In Toronto, a 10-goal spurt for Auston Matthews had the locals hyperventilating with comparisons to Connor MacDavid, so Crosby struts in and out with an extraordinary two-way effort in a 3-0 shutout. After which Crosby thoroughly downplayed any added dimension involving Matthews, to the extreme that he'd barely acknowledge it in his replies to reporters' repeated questions.

And here, with the real McDavid being the real heir apparent to the debated crown -- Matthews isn't his peer in anything but age -- all Crosby did was redirect the game's icebreaking goal on a familiar power-play feed from Kris Letang ...

... and seize every shared shift with McDavid to ensure he never got those unparalleled jets going through the neutral zone ...

... and then finish it off in the grandest style.

I take a lot of pride in breaking plays down, but there isn't much to offer about this latest masterpiece beyond superlatives: He spun and twirled, commanding the puck while Johnson and Derick Brassard did little more than try to keep out of his way. When those two saw he was digging in to stay low, they drifted back high. Along with them went Darnell Nurse, Edmonton's only defenseman on the ice, and Strome was left solo to be savaged.

Where did this one rank among Crosby's finest?

That'll come up a lot in the coming 24 hours, I'm guessing, and I don't mean to dampen this, but his actual signature goal remains a certain other one scored out here in Western Canada.

As for his own ranking ...

"I don't know," Crosby began an answer to that question. "It's nice to see it go in. It was nice to get the first one. Nice to see Horny chip in with a couple, too."

He and Patric Hornqvist both scored their first two goals of the season.
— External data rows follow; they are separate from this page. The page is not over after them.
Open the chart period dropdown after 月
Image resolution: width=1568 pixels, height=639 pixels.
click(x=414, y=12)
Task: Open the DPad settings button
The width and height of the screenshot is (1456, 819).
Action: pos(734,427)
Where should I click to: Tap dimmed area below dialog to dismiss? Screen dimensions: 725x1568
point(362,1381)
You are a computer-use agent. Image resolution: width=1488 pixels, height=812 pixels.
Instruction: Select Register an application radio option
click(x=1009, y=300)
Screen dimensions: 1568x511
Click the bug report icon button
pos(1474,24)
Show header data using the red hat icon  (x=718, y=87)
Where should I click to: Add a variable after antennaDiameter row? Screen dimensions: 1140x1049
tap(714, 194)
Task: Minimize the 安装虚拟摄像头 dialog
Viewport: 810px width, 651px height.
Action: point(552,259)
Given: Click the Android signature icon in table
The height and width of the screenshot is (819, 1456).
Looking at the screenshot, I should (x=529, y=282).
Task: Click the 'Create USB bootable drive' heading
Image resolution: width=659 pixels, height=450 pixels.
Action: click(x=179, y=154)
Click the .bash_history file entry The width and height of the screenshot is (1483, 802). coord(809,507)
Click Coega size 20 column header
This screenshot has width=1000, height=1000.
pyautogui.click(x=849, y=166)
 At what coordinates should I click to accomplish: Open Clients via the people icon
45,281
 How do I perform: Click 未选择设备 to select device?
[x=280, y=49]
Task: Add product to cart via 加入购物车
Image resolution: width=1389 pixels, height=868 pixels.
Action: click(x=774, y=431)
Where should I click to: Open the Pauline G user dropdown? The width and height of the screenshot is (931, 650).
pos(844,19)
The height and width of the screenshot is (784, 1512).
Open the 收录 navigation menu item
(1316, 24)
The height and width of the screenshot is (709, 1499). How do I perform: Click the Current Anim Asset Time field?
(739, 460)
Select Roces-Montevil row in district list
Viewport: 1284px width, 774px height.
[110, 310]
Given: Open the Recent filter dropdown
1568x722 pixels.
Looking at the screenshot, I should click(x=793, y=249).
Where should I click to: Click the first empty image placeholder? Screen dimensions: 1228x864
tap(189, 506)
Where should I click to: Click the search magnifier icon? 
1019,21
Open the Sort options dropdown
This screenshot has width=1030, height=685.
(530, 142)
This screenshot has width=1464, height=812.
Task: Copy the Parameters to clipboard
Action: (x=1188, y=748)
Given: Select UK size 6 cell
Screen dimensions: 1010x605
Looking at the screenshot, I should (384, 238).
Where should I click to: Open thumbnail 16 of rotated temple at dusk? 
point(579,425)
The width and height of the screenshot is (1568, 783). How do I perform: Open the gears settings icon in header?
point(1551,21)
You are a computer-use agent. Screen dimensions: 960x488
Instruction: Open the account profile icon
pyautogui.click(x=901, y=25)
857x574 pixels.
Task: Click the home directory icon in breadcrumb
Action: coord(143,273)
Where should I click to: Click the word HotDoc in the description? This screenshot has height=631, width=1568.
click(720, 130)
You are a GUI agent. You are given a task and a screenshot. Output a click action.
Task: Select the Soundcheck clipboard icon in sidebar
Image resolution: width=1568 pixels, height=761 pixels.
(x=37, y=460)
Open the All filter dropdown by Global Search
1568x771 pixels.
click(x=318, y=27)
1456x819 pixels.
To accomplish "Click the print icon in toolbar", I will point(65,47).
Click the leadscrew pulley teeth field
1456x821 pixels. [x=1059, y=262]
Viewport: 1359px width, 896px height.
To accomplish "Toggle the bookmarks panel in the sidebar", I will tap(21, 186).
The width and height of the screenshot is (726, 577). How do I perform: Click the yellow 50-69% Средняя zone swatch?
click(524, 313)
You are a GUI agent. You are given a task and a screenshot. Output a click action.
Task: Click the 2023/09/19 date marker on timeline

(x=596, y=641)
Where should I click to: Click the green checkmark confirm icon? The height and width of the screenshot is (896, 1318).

"We've had some good looks to start the year, so it was nice for us to get a couple for each of us."

OK, so he's got no interest in ranking.

Anyone?

“You guys all say that McDavid’s better than him, and then he has the puck the whole game and finishes off like that," Hornqvist would characteristically snarl at a bank of mostly Edmonton-based reporters. "That’s why he’s the best player in the world. I think he showed tonight who is the best player in the world. He always shows up when you guys say he's not the best anymore and all that. Then he comes in and does that. Probably the nicest goal through his whole career. It says a lot.”

Yowza.

How about the head coach?

Mike Sullivan's counterpart had something to say, too, no doubt in part to support Strome, who wasn't available for comment.

“Sid did what Sid does to a lot of players, took advantage of a forward down low in a three-on-three situation and he’s as good a player on his backhand as there is in the league,” Todd McLellan said. “He’s patient and he held on to it long enough to beat Talbs.”

Catch that reference to the 'forward down low?'

That's going to bat for Strome.

"Beautiful play. Beautiful goal," McDavid would say. "Not much you can do there “

Also going to bat for Strome.

Maybe, if the Penguins should someday model their Crosby statue after the Mario Lemieux one -- with stumbling Islanders in his wake -- McLellan and McDavid can make it to the unveiling. Strome will already be there, dressed in bronze.